» Exercise objective: Could you extract every entry below and reproduce it exactly?

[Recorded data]
◇ ◇ ◇ ◇

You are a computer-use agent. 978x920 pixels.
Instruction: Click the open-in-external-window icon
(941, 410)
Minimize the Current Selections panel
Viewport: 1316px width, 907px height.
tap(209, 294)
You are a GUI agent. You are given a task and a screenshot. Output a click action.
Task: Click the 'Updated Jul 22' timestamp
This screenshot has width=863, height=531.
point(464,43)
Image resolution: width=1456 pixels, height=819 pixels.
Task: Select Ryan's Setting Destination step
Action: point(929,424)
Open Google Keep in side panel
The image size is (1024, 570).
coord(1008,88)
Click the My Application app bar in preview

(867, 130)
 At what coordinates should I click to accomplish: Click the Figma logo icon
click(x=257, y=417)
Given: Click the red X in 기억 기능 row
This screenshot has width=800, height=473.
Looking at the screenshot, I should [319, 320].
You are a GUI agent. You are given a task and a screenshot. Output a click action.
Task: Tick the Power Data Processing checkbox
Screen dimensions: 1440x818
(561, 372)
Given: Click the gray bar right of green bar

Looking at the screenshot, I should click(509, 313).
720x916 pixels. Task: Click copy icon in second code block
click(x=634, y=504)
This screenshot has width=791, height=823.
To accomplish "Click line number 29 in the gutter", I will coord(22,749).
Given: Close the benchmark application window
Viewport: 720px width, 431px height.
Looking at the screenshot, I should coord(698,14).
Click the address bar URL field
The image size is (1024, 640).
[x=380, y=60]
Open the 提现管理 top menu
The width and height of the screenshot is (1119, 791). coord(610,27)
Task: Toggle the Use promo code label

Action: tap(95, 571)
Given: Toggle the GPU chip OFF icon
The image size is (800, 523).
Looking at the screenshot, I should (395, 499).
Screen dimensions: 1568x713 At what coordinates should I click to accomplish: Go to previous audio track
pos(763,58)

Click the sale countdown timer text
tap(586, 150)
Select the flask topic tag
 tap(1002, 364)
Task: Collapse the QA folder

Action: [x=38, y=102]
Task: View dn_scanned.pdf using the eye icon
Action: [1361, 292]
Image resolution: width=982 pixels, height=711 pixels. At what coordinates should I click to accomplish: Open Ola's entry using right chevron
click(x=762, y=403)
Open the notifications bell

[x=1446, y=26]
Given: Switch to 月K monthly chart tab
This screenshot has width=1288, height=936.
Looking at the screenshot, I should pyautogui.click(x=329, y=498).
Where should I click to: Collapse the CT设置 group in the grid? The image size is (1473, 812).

◇ ◇ ◇ ◇

» Your solution:
You are a computer-use agent. 978x920 pixels.
Instruction: Click the open-in-external-window icon
(941, 410)
Minimize the Current Selections panel
Viewport: 1316px width, 907px height.
tap(209, 294)
You are a GUI agent. You are given a task and a screenshot. Output a click action.
Task: Click the 'Updated Jul 22' timestamp
This screenshot has width=863, height=531.
point(464,43)
Image resolution: width=1456 pixels, height=819 pixels.
Task: Select Ryan's Setting Destination step
Action: point(929,424)
Open Google Keep in side panel
The image size is (1024, 570).
coord(1008,88)
Click the My Application app bar in preview

(867, 130)
 At what coordinates should I click to accomplish: Click the Figma logo icon
click(x=257, y=417)
Given: Click the red X in 기억 기능 row
This screenshot has width=800, height=473.
Looking at the screenshot, I should [319, 320].
You are a GUI agent. You are given a task and a screenshot. Output a click action.
Task: Tick the Power Data Processing checkbox
Screen dimensions: 1440x818
(561, 372)
Given: Click the gray bar right of green bar

Looking at the screenshot, I should click(509, 313).
720x916 pixels. Task: Click copy icon in second code block
click(x=634, y=504)
This screenshot has width=791, height=823.
To accomplish "Click line number 29 in the gutter", I will coord(22,749).
Given: Close the benchmark application window
Viewport: 720px width, 431px height.
Looking at the screenshot, I should coord(698,14).
Click the address bar URL field
The image size is (1024, 640).
[x=380, y=60]
Open the 提现管理 top menu
The width and height of the screenshot is (1119, 791). coord(610,27)
Task: Toggle the Use promo code label

Action: tap(95, 571)
Given: Toggle the GPU chip OFF icon
The image size is (800, 523).
Looking at the screenshot, I should (395, 499).
Screen dimensions: 1568x713 At what coordinates should I click to accomplish: Go to previous audio track
pos(763,58)

Click the sale countdown timer text
tap(586, 150)
Select the flask topic tag
 tap(1002, 364)
Task: Collapse the QA folder

Action: [x=38, y=102]
Task: View dn_scanned.pdf using the eye icon
Action: [1361, 292]
Image resolution: width=982 pixels, height=711 pixels. At what coordinates should I click to accomplish: Open Ola's entry using right chevron
click(x=762, y=403)
Open the notifications bell

[x=1446, y=26]
Given: Switch to 月K monthly chart tab
This screenshot has width=1288, height=936.
Looking at the screenshot, I should pyautogui.click(x=329, y=498).
Where should I click to: Collapse the CT设置 group in the grid? The image size is (1473, 812).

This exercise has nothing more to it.